• **Your instructions**:
Rewrite the data from the line containing "Where should I" through the end, replacing "logo" with "icon" and changing nothing else. Omit the pictures from your answer.

--- Begin ---

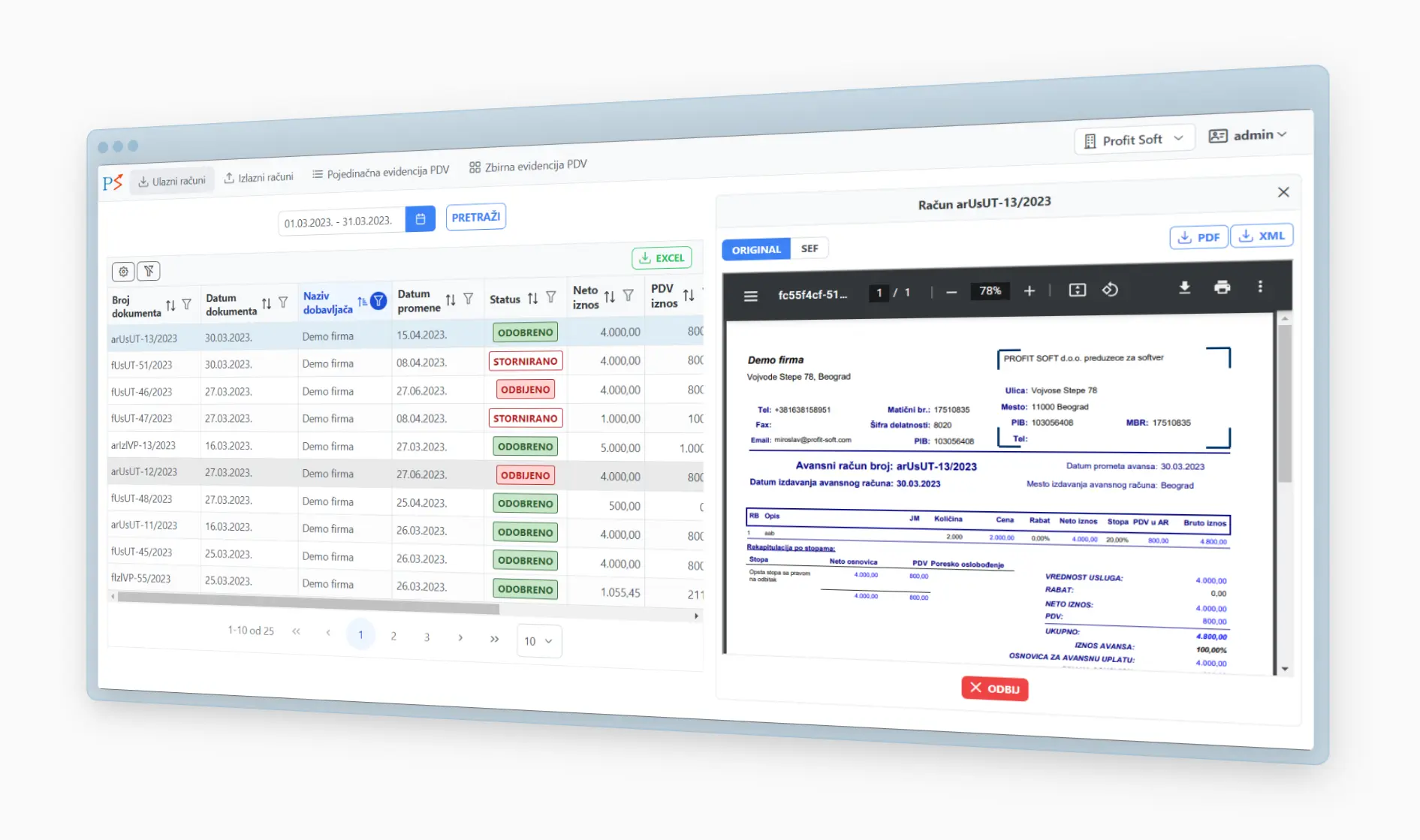Open the Profit Soft company dropdown
The width and height of the screenshot is (1420, 840).
coord(1135,140)
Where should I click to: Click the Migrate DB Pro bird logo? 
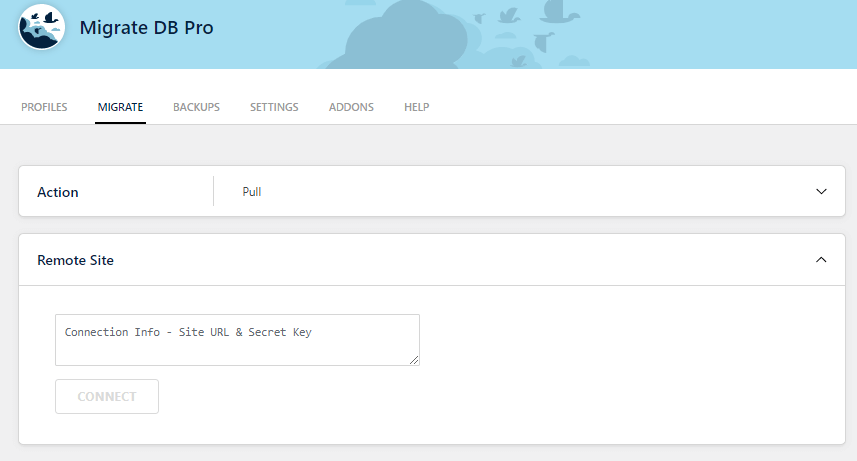point(42,29)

--- End ---

• **Result for this task**:
Where should I click to: Click the Migrate DB Pro bird icon? 
point(42,29)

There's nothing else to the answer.